Ash dieback is in decline but vigilance still required
My dog and I enjoy our daily walks. It gives me the opportunity to stretch my legs and see what is happening in the woods and fields near my home. My dog - well, she has other interests.
It also gives me the opportunity to keep an eye on that most Irish tree of all - ash. Ash leaves have been emerging over the last couple of weeks gradually greening the countryside. When you're out for a walk, watch out for wilting ash leaves. It may be the first sign that ash dieback has arrived.
Ash dieback is a serious disease of ash trees caused by the fungal pathogen Chalara fraxinea (Hymenoscyphus fraxineus). It has spread rapidly across much of Europe.
The disease can affect ash trees of any age and in any setting. The disease can be fatal, particularly among younger trees.
Only ash species are affected, trees such as sycamore, oak, beech or mountain ash (rowan) are not susceptible.
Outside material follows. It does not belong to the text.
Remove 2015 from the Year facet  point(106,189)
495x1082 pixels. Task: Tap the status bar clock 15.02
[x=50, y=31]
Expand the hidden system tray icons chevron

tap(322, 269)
Over the coming months, watch out for wilting ash leaves. It looks very similar to frost damage but in the case of ash dieback no frost may have occurred the night before and only one branch may be affected while the other branches on the same tree appear to be green and healthy. The diseased branch will gradually die back changing colour and when the disease arrives in the main stem diamond-shaped stem lesions will form above and below the affected branch.
In Britain, officials are focusing on 'containment' by trying to control the disease from spreading further.
Here in Ireland we are still in 'eradication' mode hoping to stop this serious disease getting established in Ireland.